That’s according to research published last month in Earth and Space Science, which analyzed four and a half years of satellite data to look for the characteristics of storms that produce megaflashes: streaks of lightning that stretch at least 100 kilometers (62 miles) long.* The research found that these storms are even more impressive than scientists had thought. “Some thunderstorms actually are able to produce more megaflashes than we expected, even up to a few thousand, over the course of their life history,” says the study’s author Michael Peterson, an atmospheric scientist at Los Alamos National Laboratory in New Mexico.

Peterson has long been studying individual megaflashes, but he wanted to try to understand the phenomenon more generally. Key to that endeavor was a satellite called GOES-16, which has watched over the eastern Americas for the National Oceanic and Atmospheric Administration since the end of 2017. GOES-16 carries an instrument called the Geostationary Lightning Mapper (GLM), which is designed to look for flashes of light across a huge swath of Earth.

“You see a static picture of the Earth, day in, day out, and you can just sit there loitering, recording everything you see,” Peterson says of GOES-16’s position in what is called geostationary orbit, meaning it stays over the same spot on the planet. “This is always on, so regardless of whether [a megaflash] happens once every 1,000 flashes, once every million flashes, once every 10 million flashes, eventually you have a pretty good chance of detecting it,” he says. “That’s when the real big things and real rare things come out.”

By analyzing the GOES-16 data, Peterson found that these storms tend to be born in what scientists call a mesoscale convective system, or MCS. “It’s basically a bunch of thunderstorms that congeal into either a line that stretches for hundreds of miles—or what we call a ‘blob,’” says Timothy Logan, an atmospheric scientist at Texas A&M University, who was not involved in the new research.

Scientists already knew that megaflash-producing storms are particularly likely to form in the North American Great Plains, as well as in South America’s Río de la Plata Basin, and the study confirmed that. But the new research established that only about 1 percent of all thunderstorms trigger megaflashes—and of that set, about 40 percent make only one of these massive bolts. But other storms specialize in megaflashes, producing hundreds or thousands apiece, Peterson found. Megaflashes tend to occur late in the course of long-lived storms that have traveled vast distances, the analysis shows.

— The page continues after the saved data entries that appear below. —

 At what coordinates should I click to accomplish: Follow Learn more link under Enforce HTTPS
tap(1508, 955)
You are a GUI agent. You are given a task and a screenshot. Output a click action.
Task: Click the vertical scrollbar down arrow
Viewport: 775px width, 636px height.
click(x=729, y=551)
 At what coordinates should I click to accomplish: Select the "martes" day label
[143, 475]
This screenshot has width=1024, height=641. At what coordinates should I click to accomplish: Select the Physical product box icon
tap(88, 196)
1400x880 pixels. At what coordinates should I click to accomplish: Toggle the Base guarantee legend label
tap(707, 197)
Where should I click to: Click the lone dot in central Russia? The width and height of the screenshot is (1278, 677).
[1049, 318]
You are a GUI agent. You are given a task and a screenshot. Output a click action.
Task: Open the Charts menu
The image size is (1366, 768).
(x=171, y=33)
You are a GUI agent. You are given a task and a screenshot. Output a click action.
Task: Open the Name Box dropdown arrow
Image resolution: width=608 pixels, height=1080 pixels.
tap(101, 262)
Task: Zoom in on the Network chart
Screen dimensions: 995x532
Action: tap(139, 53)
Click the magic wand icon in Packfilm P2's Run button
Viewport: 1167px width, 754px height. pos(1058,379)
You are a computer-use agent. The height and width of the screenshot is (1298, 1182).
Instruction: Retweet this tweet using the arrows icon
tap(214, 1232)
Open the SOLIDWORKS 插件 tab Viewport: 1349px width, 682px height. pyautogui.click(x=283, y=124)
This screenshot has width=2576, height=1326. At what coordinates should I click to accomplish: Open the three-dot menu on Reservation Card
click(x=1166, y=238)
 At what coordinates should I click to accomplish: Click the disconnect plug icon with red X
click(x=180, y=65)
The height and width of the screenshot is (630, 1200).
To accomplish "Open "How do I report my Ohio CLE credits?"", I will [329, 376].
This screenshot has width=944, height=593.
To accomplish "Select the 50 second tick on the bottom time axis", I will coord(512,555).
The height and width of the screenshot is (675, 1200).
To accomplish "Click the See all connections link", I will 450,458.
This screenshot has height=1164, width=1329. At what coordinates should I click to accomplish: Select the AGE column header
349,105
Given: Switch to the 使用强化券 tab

“One of the highlights of the study is that the author created a new algorithm for identifying those large thunderstorms that produce megaflashes and studied some of the overall features of these thunderstorms,” says Daile Zhang, an atmospheric scientist at the University of Maryland, who was not involved in the new research. “It’s one of the first such studies to my knowledge.”

Studying megaflashes is about more than understanding their extreme nature, scientists say: The superlong lightning also poses a unique threat to people, who may think they’re safe because the sky has cleared locally. But megaflashes can occur under blue skies, with no rain in sight. “They can be a big risk to people on the ground because they can occur farther away from where the majority of lightning occurs,” says Vanna Chmielewski, an atmospheric scientist at the NOAA National Severe Storms Laboratory, who was not involved in the new research.

Chmielewski recommends following what lightning experts call the 30/30 rule: Stay indoors for 30 minutes after you last heard thunder or when thunder is rumbling less than 30 seconds after lightning flashes. “Lightning, even when it’s not raining, can be dangerous,” she says.

*Editor’s Note (7/5/23): This sentence was edited after posting to correct the description of when the study was published.